It feels surreal that five years ago today, I lay in a hospital bed receiving donor cells from my brother — cells that would take root in my body and begin to heal me. Five years since undergoing a stem cell transplant to eliminate blood cancer from my body.
And yet, today I sit in a hospital chair again receiving an infusion to help my suppressed immune system fight off illness.
Time feels like it both flies and drags — like I’ve come so far, and yet I’m still tethered to where I began. It feels like I’m healed and also still fighting for health.
At the five-year mark, I thought I would have Mary Oliver-ed my life — figured out how to live my “one wild and precious life.” It seems like after a life-altering illness, you’re supposed to come away changed, enlightened, transformed. Or maybe that’s just what I hoped.
I remember, in the middle of the hardest part of being sick, worrying about all the ways it might change me. But what terrified me more was the thought that it wouldn’t change me. I was constantly thinking about how I would reinvent myself and my life.

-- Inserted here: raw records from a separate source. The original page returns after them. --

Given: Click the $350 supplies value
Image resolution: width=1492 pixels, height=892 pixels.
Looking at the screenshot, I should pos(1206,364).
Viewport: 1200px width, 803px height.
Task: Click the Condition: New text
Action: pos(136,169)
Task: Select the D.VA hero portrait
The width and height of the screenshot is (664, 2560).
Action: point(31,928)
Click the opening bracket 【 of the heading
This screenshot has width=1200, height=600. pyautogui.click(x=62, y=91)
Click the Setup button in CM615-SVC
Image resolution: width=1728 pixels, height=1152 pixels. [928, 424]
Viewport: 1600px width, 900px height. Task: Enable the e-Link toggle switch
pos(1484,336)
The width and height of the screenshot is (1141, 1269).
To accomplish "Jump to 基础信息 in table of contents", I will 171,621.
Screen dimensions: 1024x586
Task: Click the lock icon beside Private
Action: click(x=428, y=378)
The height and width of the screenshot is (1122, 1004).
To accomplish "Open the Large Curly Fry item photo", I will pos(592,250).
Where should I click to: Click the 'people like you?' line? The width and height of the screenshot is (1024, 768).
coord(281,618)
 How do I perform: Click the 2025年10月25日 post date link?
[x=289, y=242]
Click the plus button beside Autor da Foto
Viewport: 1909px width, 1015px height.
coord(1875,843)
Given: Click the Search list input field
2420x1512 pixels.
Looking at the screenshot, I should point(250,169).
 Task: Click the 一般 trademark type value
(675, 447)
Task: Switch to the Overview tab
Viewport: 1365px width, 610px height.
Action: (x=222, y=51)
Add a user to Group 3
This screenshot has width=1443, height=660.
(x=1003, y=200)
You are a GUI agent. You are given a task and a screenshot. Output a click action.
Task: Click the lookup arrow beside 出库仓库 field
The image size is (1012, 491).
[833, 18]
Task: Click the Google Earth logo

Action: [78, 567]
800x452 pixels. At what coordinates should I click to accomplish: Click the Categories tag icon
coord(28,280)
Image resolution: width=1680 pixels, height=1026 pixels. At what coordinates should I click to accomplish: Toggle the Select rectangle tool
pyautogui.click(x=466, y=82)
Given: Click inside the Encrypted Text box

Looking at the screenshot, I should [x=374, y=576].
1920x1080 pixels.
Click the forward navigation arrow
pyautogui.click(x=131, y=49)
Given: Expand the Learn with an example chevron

It feels like I’m supposed to be a better version of who I was before I got sick. I am supposed to find a way to channel all the challenge into something beautiful, sacred, and maybe even productive. I’m supposed to notice every bit of beauty, be present always, savor every moment with my kids (read: never lose my temper or snap), chase passion because life is short, and find profound meaning in everything. I should be more and better than before.
I know this is a ridiculous pressure I’m putting on myself. And still, I do it. I think of people like Suleika Jaouad and Kate Bowler — people I admire deeply — who are in terrible battles and somehow find ways to create, connect, and turn their pain into something good.
Isn’t that our problem in so many parts of life? We think there is a way we should do something; a way we should feel. But we each can only live in our reality. Each encounter with cancer is different—its highs, lows, complications, and healing paths. And I’m realizing this is also true in the recovery phase. We carry different obligations, hopes, support systems, and limitations.
I wonder what it would look like if we could all let go of our “shoulds.” Not just those of us who face medical struggles, but all of us who worry about a specific script of how life should look.
What if we released “should” and instead lived in the reality of what is? What if we could look at our lives and name the pain, the suffering, the joy, and the beauty—without needing to wrap it in meaning or performance? What if we stopped trying to live the life we’re supposed to live, and started living the life that’s truly ours? Can we stop doing what we should and start chasing what brings us joy and connection?
I think that’s what I’m working toward, five years post-transplant. Not some idealized, prescribed version of a cancer survivor’s life. Just my life. This life. Rooted in what is, not what I think should be.
I’m not where I thought I would be five years post transplant – physically or emotionally. I thought I would be finished with infusions and immune suppressants. I thought I’d be someone softer, wiser, transformed. This isn’t where I saw the five-year plan.
And yet, life is good.
It’s messy, loud, chaotic, and wild—and also gentle, kind, and real. It is quiet conversations with my daughter and arguments about screen time. It is laughter from my son and middle-of-the-night wake ups. It’s sitting in an infusion chair and lifting heavy weights at the gym. It’s deep friendships and aching for the ones I’ve lost. It’s heartbreak, anger, and tears—and also hope, hugs, love, and promise.
All of it swirls together into something whole. Something beautiful.
And I am so deeply thankful.
Cheers to five years!
xo,
m
You are my hero. You are surrounded by God’s love and support and He will lead through your life as it IS. Love you, brave woman.
I'm so grateful for your life and your words and your family. This is beautiful, Megan, as are you. Thank you for the reminder of the need to let go of should. You are so strong and magnificent. Praying for you.